Business Secretary Vince Cable told the BBC: "They now have the benefit of hindsight, which we didn't have at the time. We sold at a price that was regarded as the best that could be achieved in the context in which we sold it."
He added: "The point we have stressed, and I've stressed over and again, that the price of shares is very, very volatile - these things go up and down and we've seen in the last few weeks the price of Royal Mail shares actually falling like a stone."
His department pointed out that taxpayers had made £2bn from the deal.
But in its scathing report the select committee said the shares had been undervalued and property owned by the Royal Mail had been mispriced when 60% of the company was floated in October.
A further 10% of shares were given to Royal Mail employees.
"We believe that fear of failure and poor quality advice led to a significant underestimate of the demand for Royal Mail shares," said Labour MP and committee chair Adrian Bailey.
Speaking to the BBC, Mr Bailey said: "I do think if any minister loses that sum of money to the public purse then they really should reconsider their position."
External adviser Lazard, plus co-ordinators UBS and Goldman Sachs oversaw the flotation.
"Ultimately the blame must lie with the government. The buck stops with government," said Mr Bailey.
"But it's quite clear they were very badly advised."
In its defence, the Department for Business said: "The committee's views on the share price are based entirely on hindsight and ignore that we were selling 600 million shares.
"They found no evidence that the department or its advisers missed vital information prior to sale."
The committee also said it was "disturbed" that the taxpayer may not have benefited from valuable assets included in the privatisation.
In particular it highlighted three sites in London which the National Audit Office (NAO) said had a hidden value of up to £830m.
According to the select committee, the NAO recommended that those assets should not be included in the privatisation or an arrangement should be made to claw back proceeds of any future sale of those properties.
"The government's inclusion of Royal Mail's 'surplus' assets in the sell-off, without the prospect of clawing back future proceeds, may also mean the taxpayer losing out once again," Mr Bailey said.
The committee also expressed concern about so-called preferred investors who received large blocks of shares, prior to the flotation.
Some were also advisers to the government over the share sale.
Lazard, UBS and Goldman Sachs all had Royal Mail shares allocated to separate parts of their businesses. Lazard and the banks made millions of pounds on the sale on behalf of clients.
"It's very important that when the government does sell off a government asset, it does so through a process that quite clearly demonstrates that nobody selling it, nobody advising it, has a conflict of interest," said Mr Bailey.

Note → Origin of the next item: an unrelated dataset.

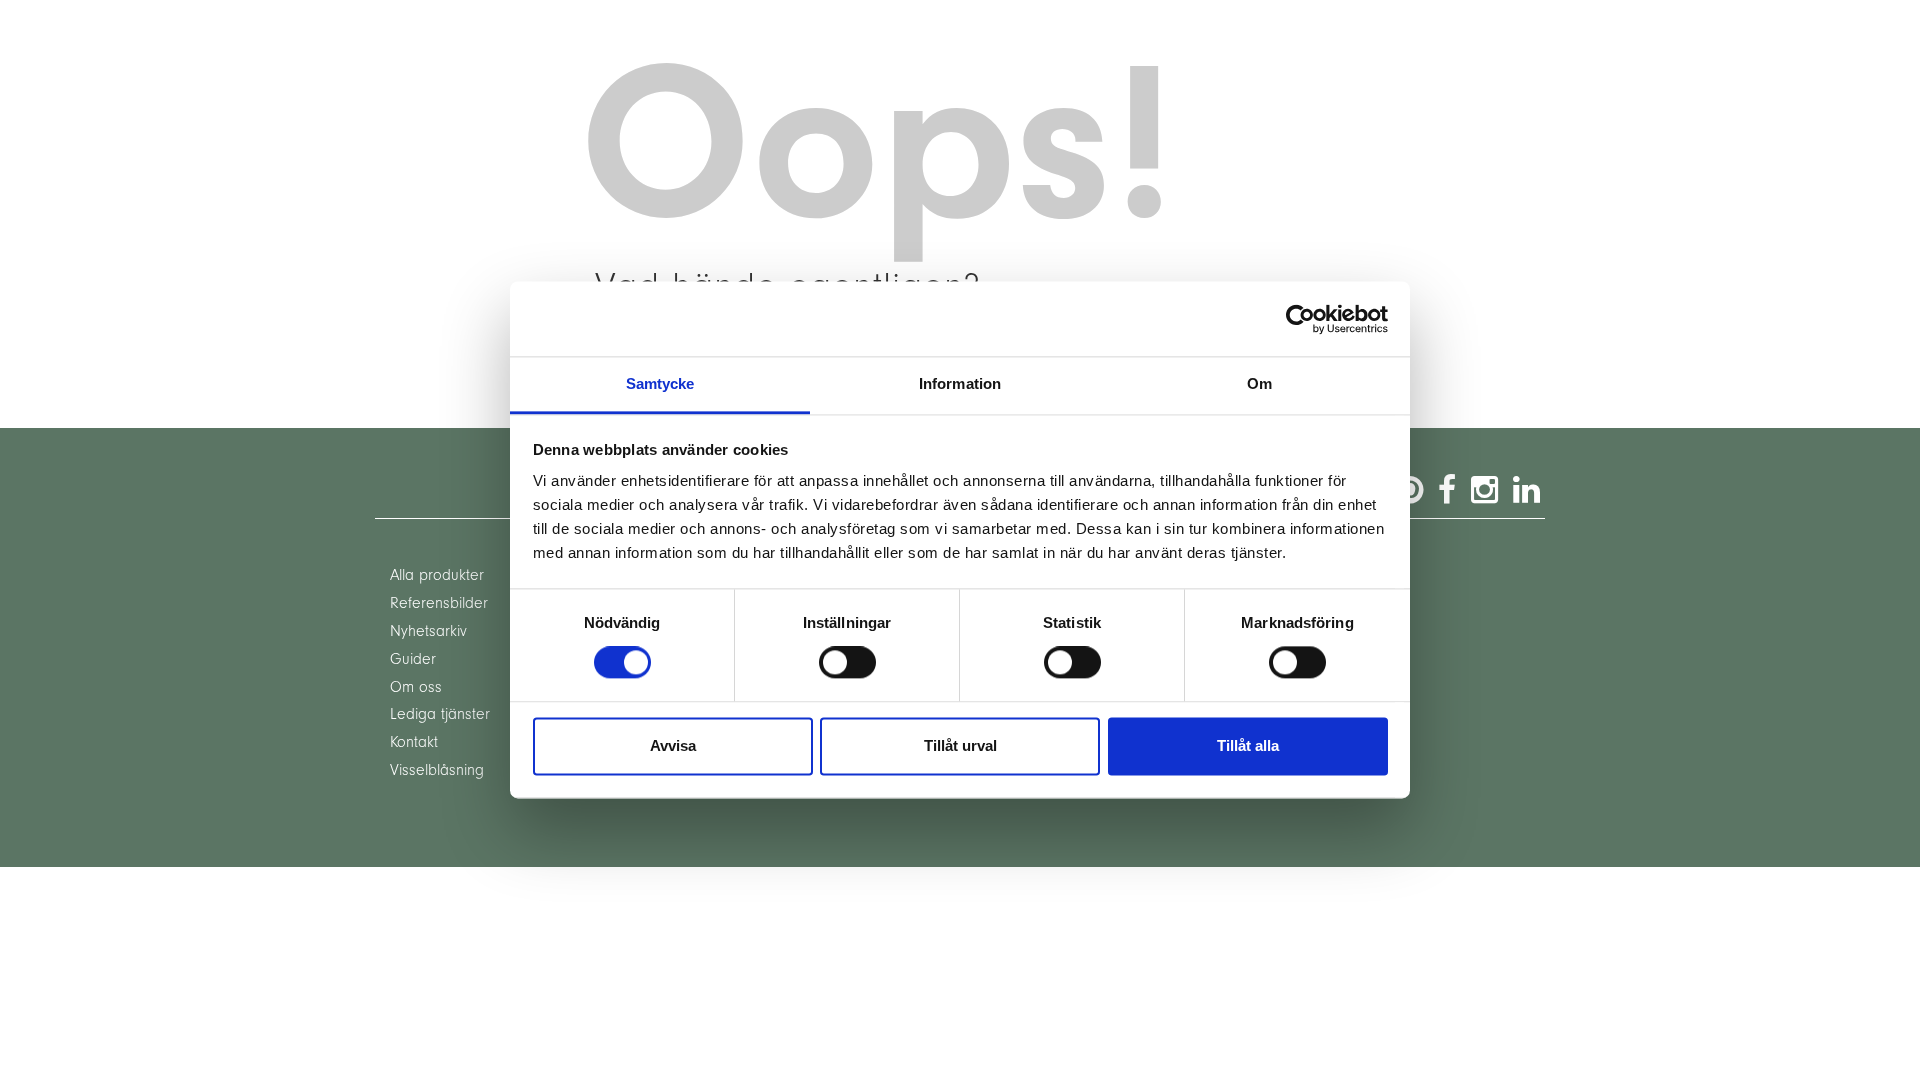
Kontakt (414, 742)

Lazard & Co was paid £1.5m for advising the government. Lazard Asset Management (LAM), which was selected as one of the preferred bidders, made £8.4m for clients by selling shares shortly after the flotation. LAM itself made a profit of around £40,000 from the share sale.
However the Department for Business said: "There is no evidence that the government's independent adviser, Lazard, or any other bank involved in the sale, breached the Chinese walls that existed between different and unrelated parts of the business."
Labour shadow business secretary Chuka Umunna said: "The business department did not attach appropriate value to Royal Mail when they were selling it and what this has resulted in is a first-class short-changing of the taxpayer to the tune of hundreds of millions of pounds.
"This is staggering incompetence on a grand scale by ministers."
BBC business editor Kamal Ahmed said: "If we go back to the run-in to the sale, this whole process was stalked by a fear of failure.
"The advisory banks have been criticised in the Business Select Committee report, but they were constantly urged to be cautious.
"There's only one thing worse I think for the government than the price going up as fast as it did and that would be if the price went down. That was the one thing that could not happen."
On Wednesday, the government announced there would be a review, led by former City minister Lord Myners, of how it handled stock market flotations.
The committee's report is the latest in a series of official criticisms of the sale, including by the National Audit Office and the Public Accounts Committee.